I 18 pescatori di Mazara del Vallo, trattenuti in Libia da inizio settembre sono stati finalmente liberati Il premier Giuseppe Conte e il ministro degli Esteri Luigi Di Maio sono volati a Bengasi, in Libia, per la liberazione dei due equipaggi di Mazara del Vallo sequestrati, con i loro due pescherecci, da oltre 100 giorni.
“I nostri pescatori sono a bordo dei pescherecci e aspettano l’ok per togliere la cima e fare rotta su Mazara del Vallo. Arriveranno da quello che abbiamo capito con le barche” – ha riferito il sindaco di Mazara, Salvatore Quinci.

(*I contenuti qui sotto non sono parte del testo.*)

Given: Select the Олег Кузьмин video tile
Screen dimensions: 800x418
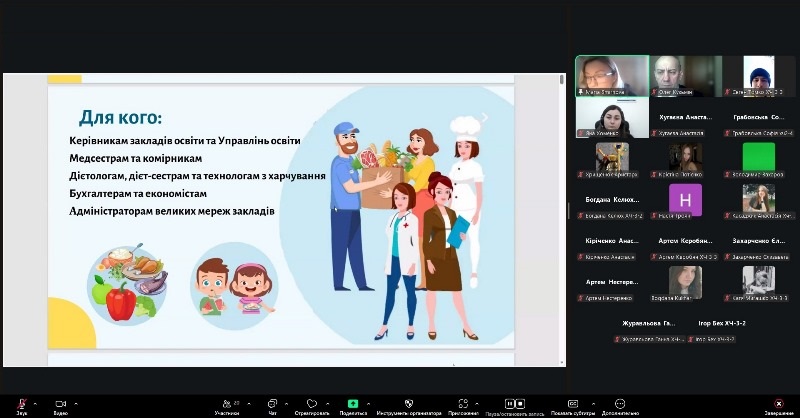Looking at the screenshot, I should click(685, 75).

I familiari e gli amici dei 18 pescatori, appresa la notizia della liberazione, si sono radunati davanti al Comune di Mazara del Vallo. “È il più bel regalo di Natale per le famiglie: la gioia è tutta loro, ma anche nostra”. Afferma il vescovo di Mazara del Vallo, mons. Domenico Mogavero dopo aver appreso la notizia della liberazione.
La definitiva conferma della liberazione dei pescatori, arriva anche dal ministro degli esteri Luigi Di Maio: “I nostri pescatori sono liberi. Fra poche ore potranno riabbracciare le proprie famiglie e i propri cari. Grazie all’Aise (la nostra intelligence esterna) e a tutto il corpo diplomatico che hanno lavorato per riportarli a casa. Un abbraccio a tutta la comunità di Mazara del Vallo. Il Governo continua a sostenere con fermezza il processo di stabilizzazione della Libia. È ciò che io e il presidente Giuseppe Conte abbiamo ribadito oggi stesso ad Haftar, durante il nostro colloquio a Bengasi” ha scritto Di Maio sulla sua pagina Facebook.
I 18 marittimi di Mazara erano stati arrestati dalle milizie di Haftar all’inizio di settembre scorso, mentre si trovavano a circa 80 miglia dalla costa di Bengasi. Proprio il fatto che la cattura era stata effettuata non dal governo di Tripoli di Serraj, aveva fino a oggi complicato la trattativa per liberare gli ostaggi. I pescatori avrebbero dovuto comparire proprio in questi giorni davanti a un tribunale militare perché accusati di traffico di stupefacenti, un’accusa che è stata ritenuta del tutto infondata.
A questo si è aggiunta l’accusa di aver invaso le acque di pertinenza economica della Libia. Forse la cattura dei due pescherecci da parte dei libici è stato un atto ritorsivo per via dell’arresto e la condanna da parte dell’Italia di alcuni scafisti di Bengasi. Bengasi sostiene che i condannati non fossero scafisti ma calciatori sbarcati in Italia in cerca di fortuna nel mondo del pallone sollecitandone la scarcerazione.